Pendapat menarik dari seorang talent scout dan coach usia dini Eropa, Dean Wheatley. Fyi, Dean Wheatley itu juga pendiri Arsenal Soccer School
Menurut Dean, Indonesia memiliki bakat alam yg luar biasa. Tapi sayangnya yang dilatih hanya skill, sedangkan otak taktiknya tidak dilatih. Anak Indonesia banyak yang bisa menggocek tapi sedikit yang mengerti gerakan tanpa bola. Di AS, porsi latihan taktik tidak kalah penting dengan latihan teknik, dimana mereka dibiasakan bergerak sebagai 1 Tim, bukan individu.
Dari umur 11 tahun mereka dilatih kemana harus berlari jika sedang tidak memegang bola dan kemana harus ambil posisi saat lawan membawa bola. Di u-12, kalah menang dianggap tidak penting, yang utama membentuk kebiasaan, teknik & taktik. Sering pertandingan malah tidak hitung Skor.
Di level u-12 diajarkan cara bertahan bersama. Sedangkan penyerang dibiasakan cara lari tanpa bola. Semua dilakukan dengan cara fun. Karena bukan cari menang, anak dilarang asal buang bola demi jaga keunggulan, lebih baik hilang bola tapi coba keluar dari tekanan dengan benar.
Menurut Dean mementingkan kemenangan di usia dini sama saja dengan mencurangi pertumbuhan anak-anak. Mungkin karena itu banyak Tim junior Indonesia yang berprestasi tidak bisa memenuhi potensi, karena tidak memperhatikan pendidikan bolanya. Salah satu metode penting adalah yang dipopulerkan oleh Weil Coerver, tidak ada posisi kecil bagi pemain, semua harus bisa bertahan & menyerang.
Jadi kalo ada orang tua yang bilang anaknya striker jago , itu sudah salah, sampai u-15 mereka harus bisa main semua posisi. Jenjangan development pemain menurut Dean adalah u-12: habit, u-15: listening, u-18: compete.
U-12: habit. Di level ini yang penting adalah membentuk kebiasaan & kegemaran. Fun & habit lebih penting dari menang kalah
U-15: listening. Di usia ini mereka mulai diberikan instruksi spesifik dan dilihat kemampuan mereka mencerna & menerapkan. Di level ini menang kalah juga masih tidak sepenting mengikuti/menerapkan instruksi.

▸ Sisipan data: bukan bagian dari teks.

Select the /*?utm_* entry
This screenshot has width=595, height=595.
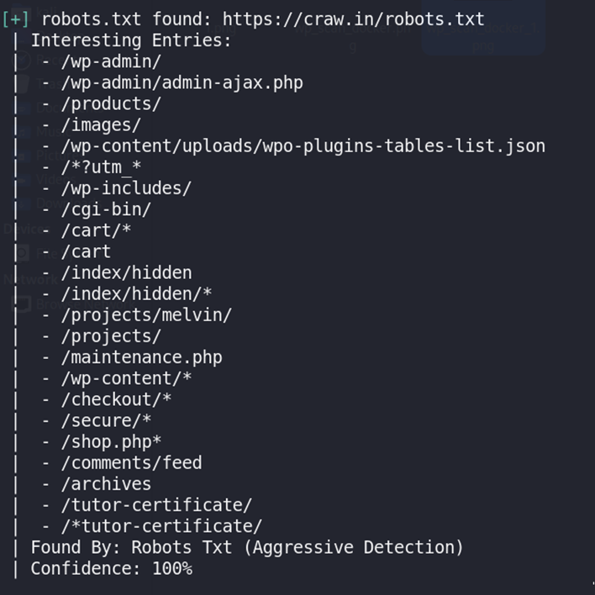pos(101,167)
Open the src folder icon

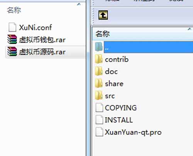click(99, 96)
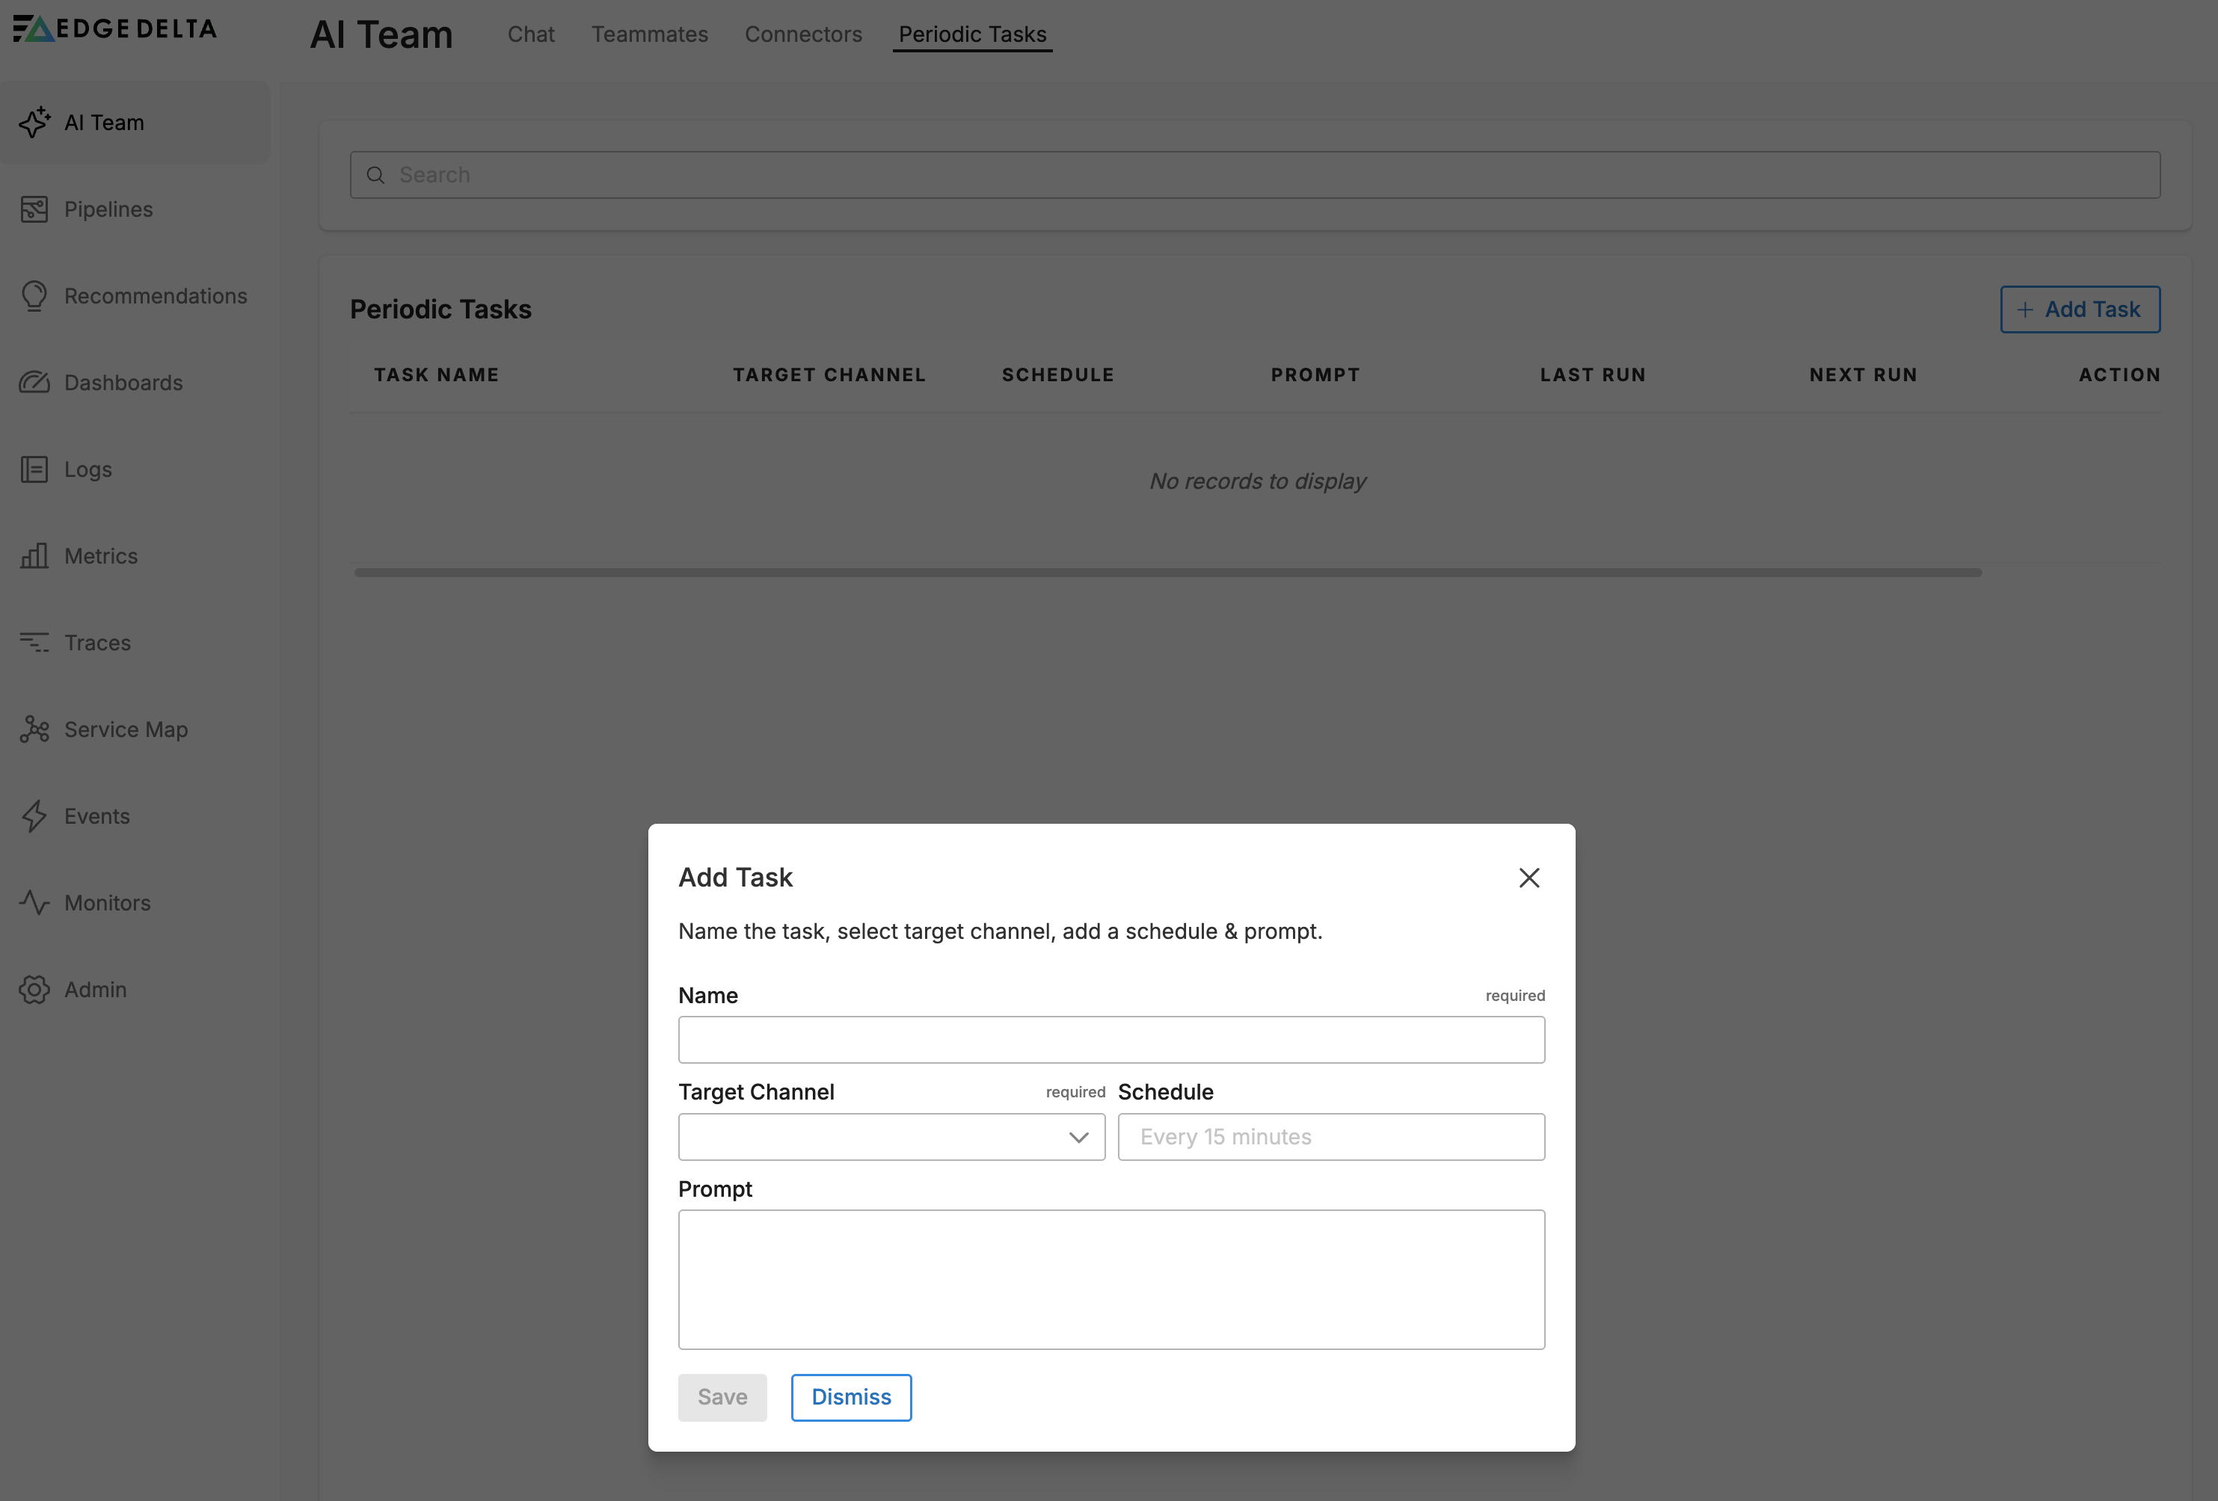Open the Pipelines section
This screenshot has height=1501, width=2218.
(108, 209)
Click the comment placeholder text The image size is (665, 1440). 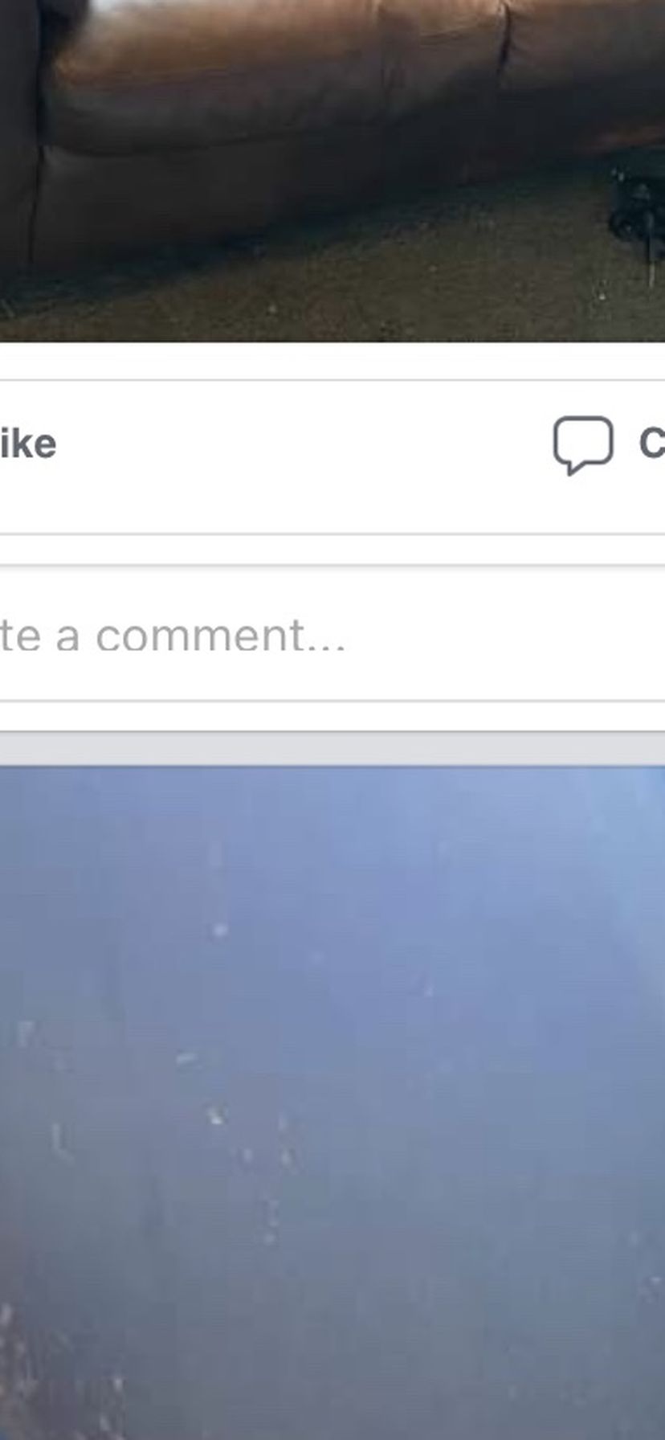[x=173, y=636]
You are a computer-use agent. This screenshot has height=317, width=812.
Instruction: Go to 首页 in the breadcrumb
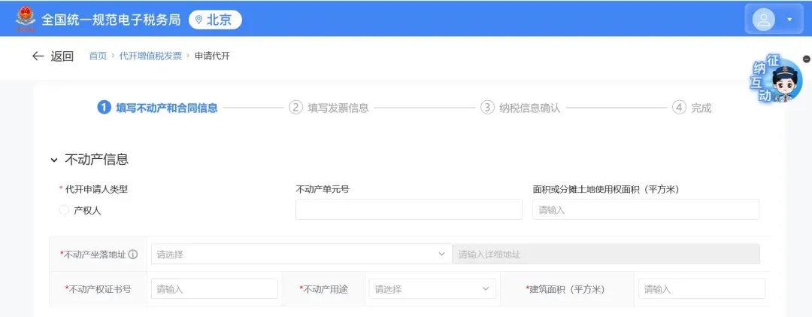(x=98, y=56)
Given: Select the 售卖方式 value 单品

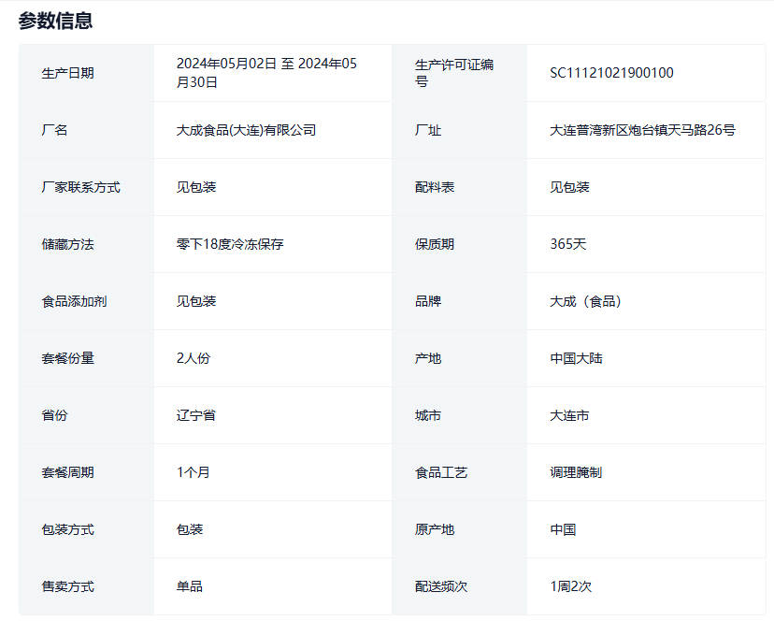Looking at the screenshot, I should pyautogui.click(x=190, y=586).
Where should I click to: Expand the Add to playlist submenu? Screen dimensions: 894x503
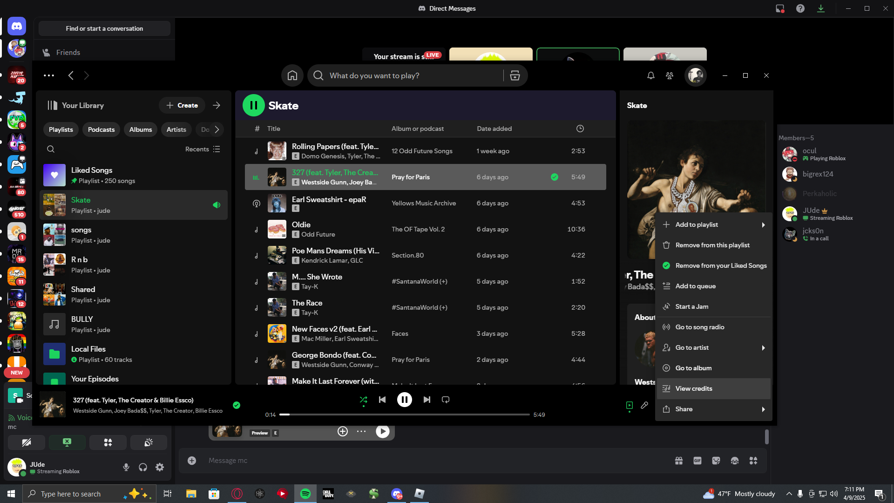[763, 225]
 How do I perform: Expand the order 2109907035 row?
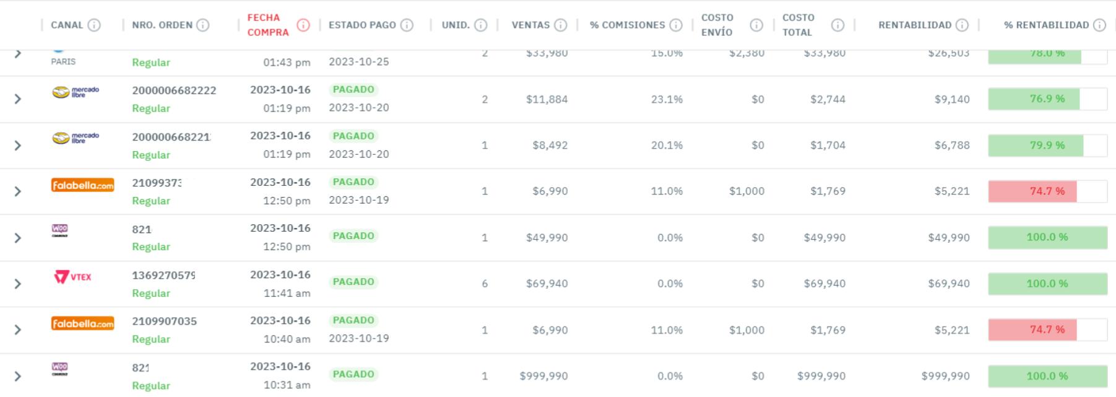coord(18,329)
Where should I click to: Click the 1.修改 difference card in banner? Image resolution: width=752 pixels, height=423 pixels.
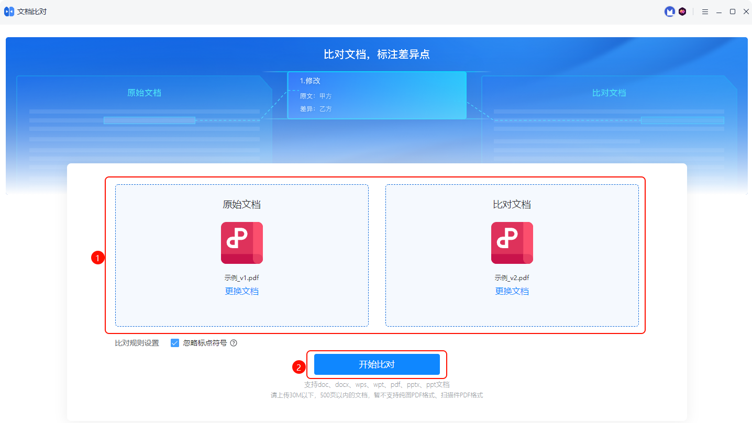point(377,95)
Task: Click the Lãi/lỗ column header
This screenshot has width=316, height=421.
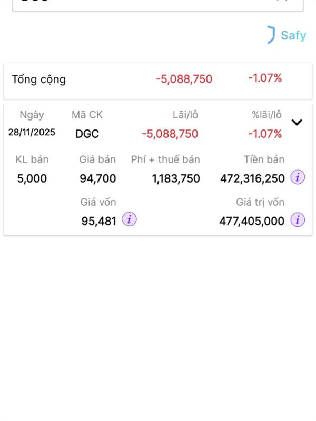Action: click(185, 115)
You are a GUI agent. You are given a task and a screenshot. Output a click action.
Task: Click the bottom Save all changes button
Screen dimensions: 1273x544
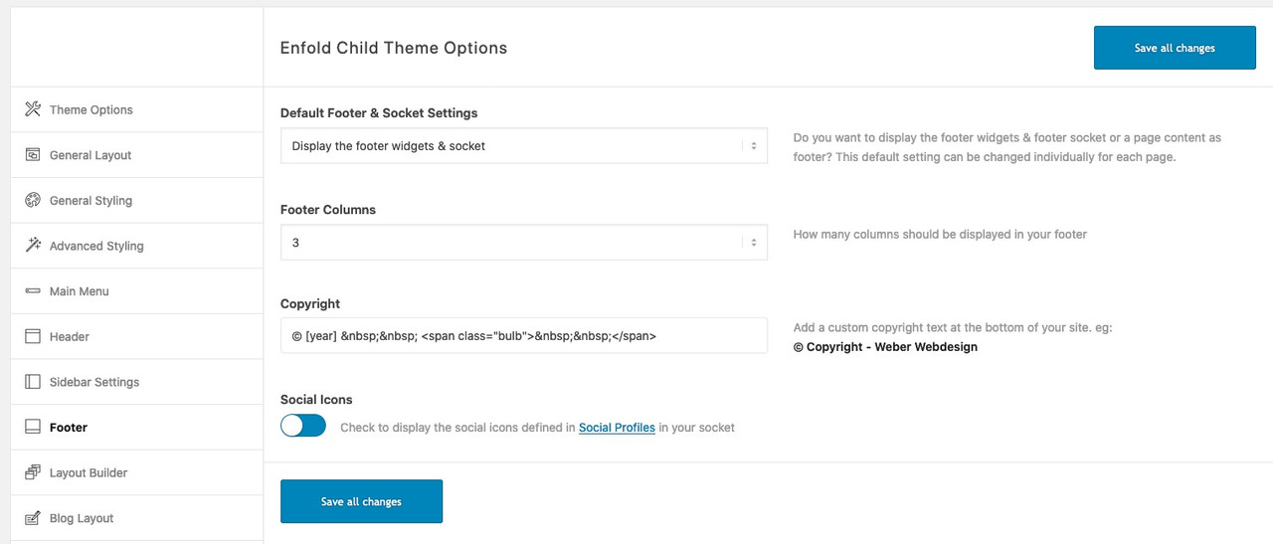361,501
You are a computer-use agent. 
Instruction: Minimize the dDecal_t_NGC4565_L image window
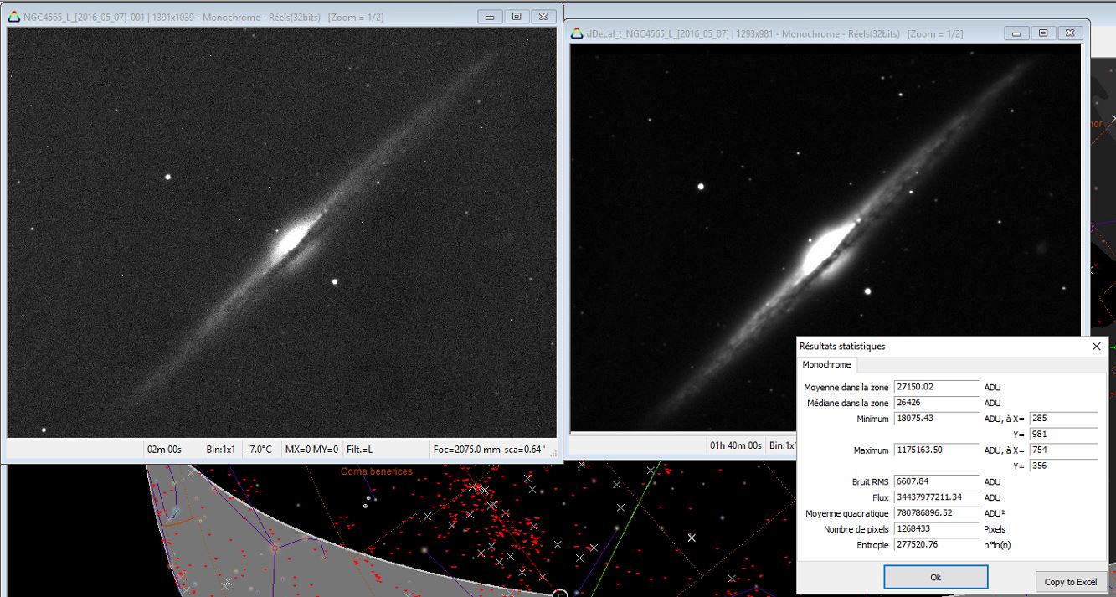click(1017, 33)
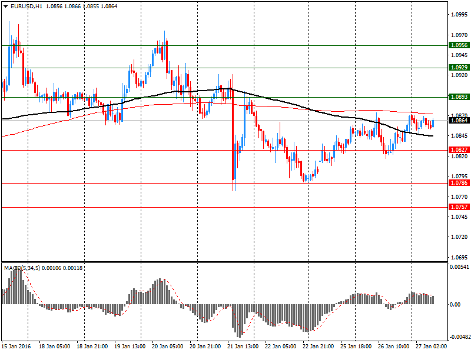Click the red 1.0786 price tag
This screenshot has height=353, width=471.
click(x=459, y=183)
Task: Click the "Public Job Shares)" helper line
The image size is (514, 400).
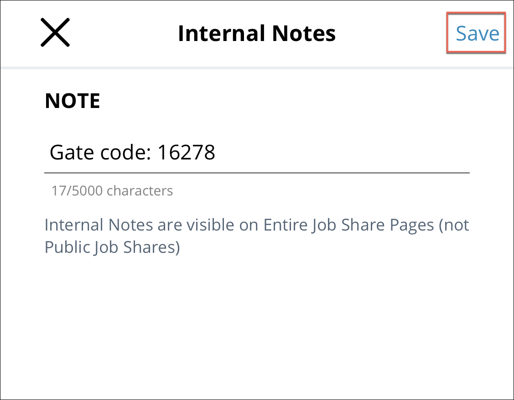Action: 112,247
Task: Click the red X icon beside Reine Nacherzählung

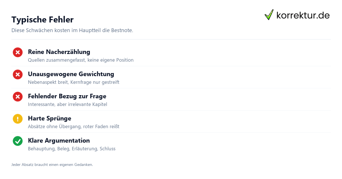Action: pos(18,52)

U-18: Compete. Di usia ini mereka baru dituntut untuk berjuang, namun bukan untuk sekedar mengejar kemenangan. Yang ditanamkan adalah semangat juang. Di level u-18: selain semua hal yang ditanamkan di usia sebelumnya, di usia ini dibentuk karakter dan disiplin bermain.
Pemain u-18 dituntut berlatih lebih berat dari mereka yg profesional, karena di level ini lah terlihat mana yang layak disimpan atau dilepas. Oleh karena itu klub Eropa cenderung mengambil bakat asing dibawah u-15, supaya bisa mereka bentuk dulu.
Salah satu penyakit sepak bola Asia adalah tuntutan menang di usia dini. “Pake kaki kanan, biar kuat!”, padahal lebih penting melatih kaki kiri.”Buang aja yg jauh” padahal lebih baik melatih reaksi anak untuk memainkan bola dalam tekanan. Menurut Dean sulit bagi sepak bola Indonesia untuk berkembang karena tidak ada kesinambungan dari sepak bola junior ke senior. Sistimnya beda semua
Menurut Dean banyak sekolah bola di Indonesia yang tidak melatih “otak bola”. Jika mau maju, Mau gak mau jika memang berbakat harus hijrah ke Eropa. Banyak anak Jepang bayar sendiri untuk ikut latihan klub Eropa.
Dulu waktu bepe pertama ke Belanda dan berlatih di Roda Kerkrade dia terkejut melihat anak-anak Jepang yg berlatih disana, dengan biaya sendiri. Mungkin bagi Indonesia Arthur Irawan adalah contoh kasus yang hampir sama. Ke Eropa dengan biaya sendiri.
Di tahun 90an kita pernah punya program primavera yang menitipkan satu squad di Sampdoria, menurut Dean kesalahan program ini hanya satu. Kesalahan ini terulang dengan program penitipan di Uruguay. Selama berangkat berlatih ramai ramai, mereka tidak akan keluar dari comfort zone, dan tidak akan berkembang secara maksimal dari sisi individu.
Buktinya setelah harus masuk ke klub lain, mereka merasa terisolasi, kehilangan kenyamanan dan gak bertahan. Akhirnya terimingi gaji klub lokal.